▶ **Entries provided**
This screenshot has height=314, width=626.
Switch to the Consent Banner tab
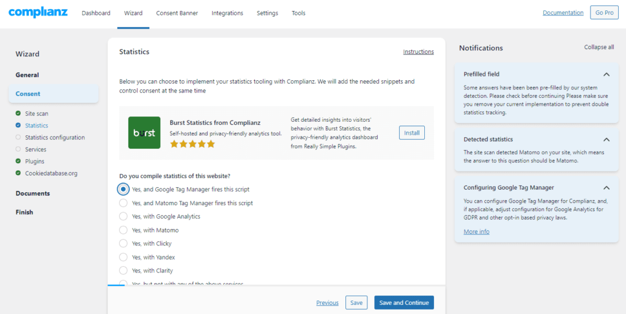click(x=177, y=13)
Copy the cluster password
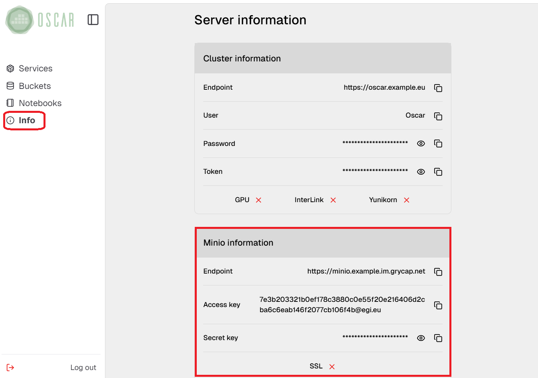Screen dimensions: 538x378 click(x=438, y=144)
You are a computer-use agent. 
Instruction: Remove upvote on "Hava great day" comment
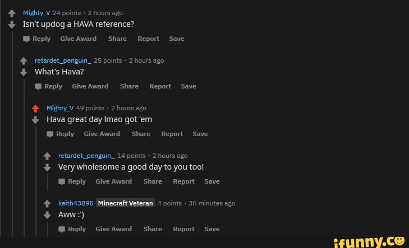(35, 109)
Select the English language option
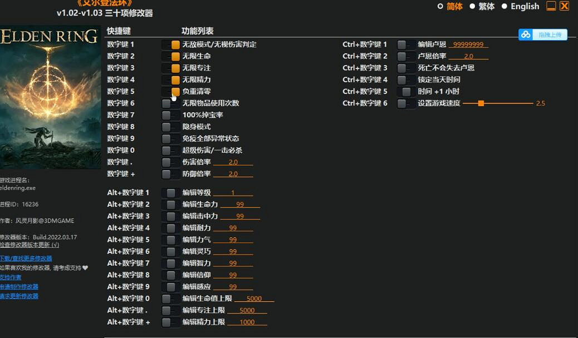The width and height of the screenshot is (578, 338). tap(521, 7)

▶ **Aim of the task**
Copy each entry exactly as written. Images should not appear in the copy.

▶ **Output for this exercise**
This screenshot has height=314, width=626.
Switch to the Consent Banner tab
click(x=177, y=13)
Copy the cluster password
Screen dimensions: 538x378 click(x=438, y=144)
You are a computer-use agent. 
Instruction: Remove upvote on "Hava great day" comment
(35, 109)
Select the English language option
The width and height of the screenshot is (578, 338). tap(521, 7)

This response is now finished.